[Stored data]
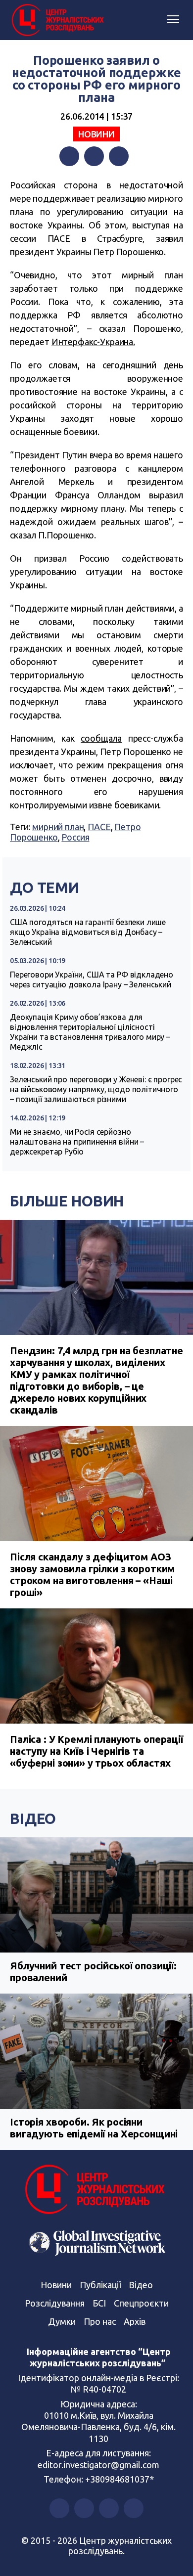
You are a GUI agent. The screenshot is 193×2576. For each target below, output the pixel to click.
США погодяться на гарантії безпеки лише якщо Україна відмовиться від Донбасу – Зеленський (88, 932)
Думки (62, 2321)
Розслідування (55, 2303)
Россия (75, 837)
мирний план (58, 827)
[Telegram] (119, 156)
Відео (33, 1818)
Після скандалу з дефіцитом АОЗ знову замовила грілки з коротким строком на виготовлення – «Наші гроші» (92, 1574)
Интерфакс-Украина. (93, 342)
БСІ (99, 2303)
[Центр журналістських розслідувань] (57, 20)
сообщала (101, 738)
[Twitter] (94, 156)
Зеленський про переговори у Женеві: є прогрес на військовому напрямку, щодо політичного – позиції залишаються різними (96, 1089)
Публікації (100, 2285)
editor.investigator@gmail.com (98, 2465)
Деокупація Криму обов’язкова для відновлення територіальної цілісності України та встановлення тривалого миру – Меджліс (90, 1032)
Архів (134, 2321)
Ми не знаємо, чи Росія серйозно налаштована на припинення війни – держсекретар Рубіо (77, 1141)
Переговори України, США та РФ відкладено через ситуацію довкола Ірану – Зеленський (91, 979)
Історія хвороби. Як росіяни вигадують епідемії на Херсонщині (94, 2127)
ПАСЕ (99, 827)
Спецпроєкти (141, 2303)
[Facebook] (69, 156)
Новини (96, 134)
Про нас (100, 2321)
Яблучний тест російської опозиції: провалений (93, 1971)
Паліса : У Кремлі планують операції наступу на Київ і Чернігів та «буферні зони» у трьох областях (96, 1751)
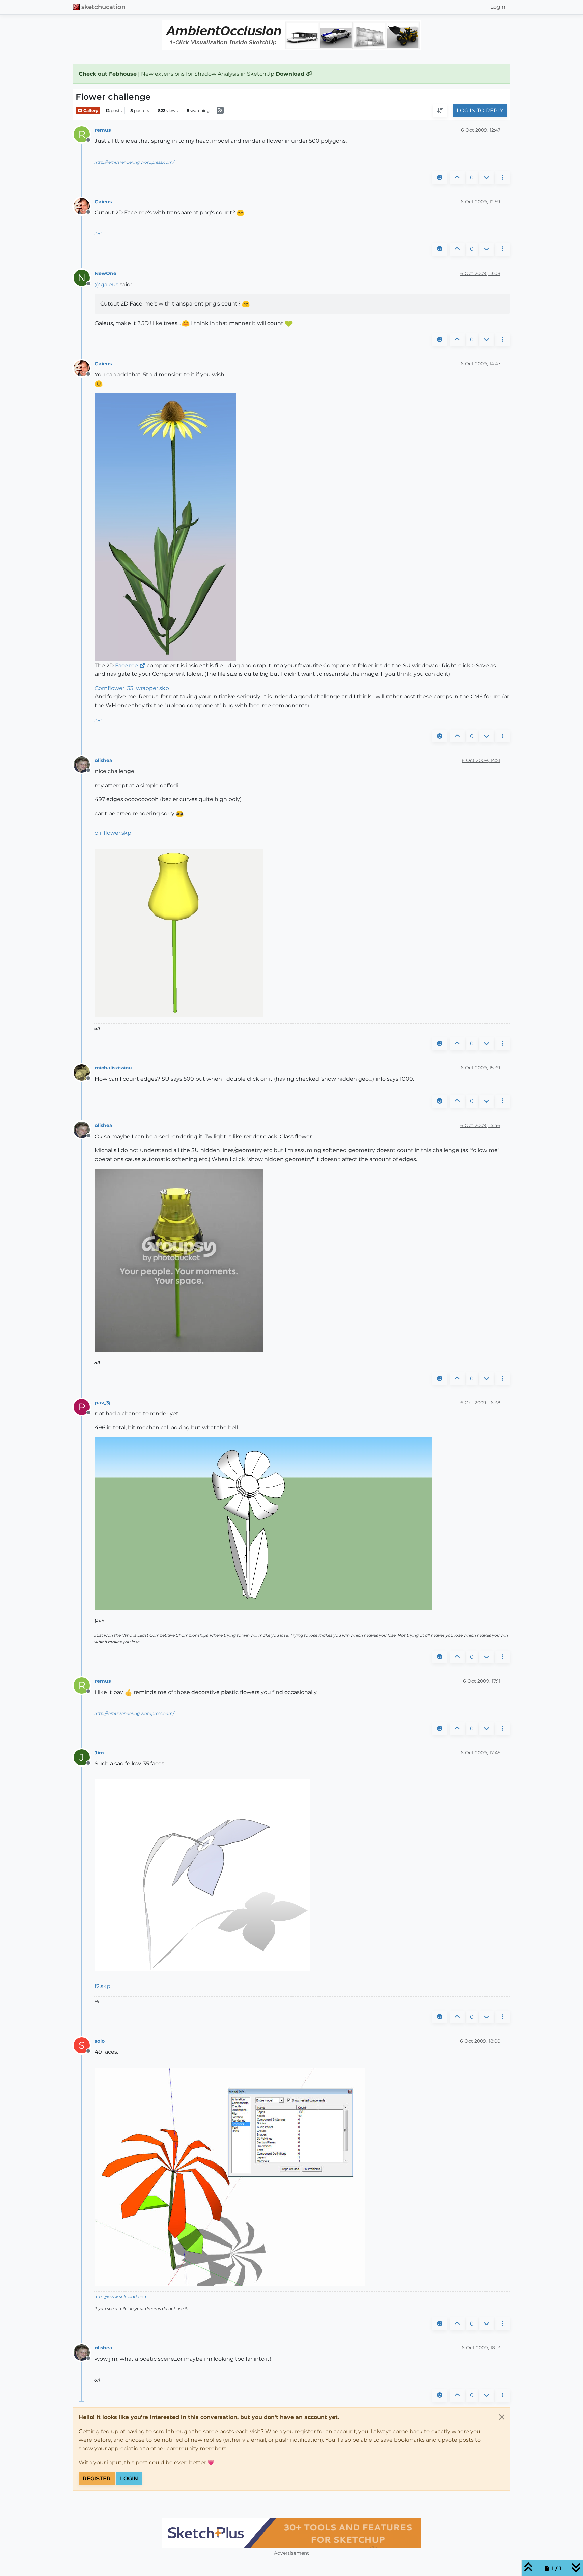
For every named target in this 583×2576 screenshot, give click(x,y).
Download (291, 74)
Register (97, 2478)
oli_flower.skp (113, 833)
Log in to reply (480, 111)
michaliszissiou (113, 1068)
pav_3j (102, 1403)
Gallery (90, 110)
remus (103, 130)
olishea (103, 760)
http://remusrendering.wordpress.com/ (134, 162)
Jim (99, 1753)
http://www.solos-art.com (121, 2296)
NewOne (105, 273)
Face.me (126, 665)
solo (100, 2041)
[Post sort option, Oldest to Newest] (440, 111)
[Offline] (84, 206)
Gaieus (103, 201)
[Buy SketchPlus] (291, 2533)
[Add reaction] (439, 177)
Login (129, 2478)
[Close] (502, 2417)
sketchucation (103, 6)
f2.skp (102, 1986)
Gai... (99, 233)
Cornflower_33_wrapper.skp (132, 688)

* Aim of the task: Retype the entries above exactly, starting at their first line and ending with the line that holds "сообщала (101, 738)"; pictures stay out.

* Result:
You are a GUI agent. The screenshot is 193×2576. For each target below, output the pixel to click.
США погодяться на гарантії безпеки лише якщо Україна відмовиться від Донбасу – Зеленський (88, 932)
Думки (62, 2321)
Розслідування (55, 2303)
Россия (75, 837)
мирний план (58, 827)
[Telegram] (119, 156)
Відео (33, 1818)
Після скандалу з дефіцитом АОЗ знову замовила грілки з коротким строком на виготовлення – «Наші гроші» (92, 1574)
Интерфакс-Украина. (93, 342)
БСІ (99, 2303)
[Центр журналістських розслідувань] (57, 20)
сообщала (101, 738)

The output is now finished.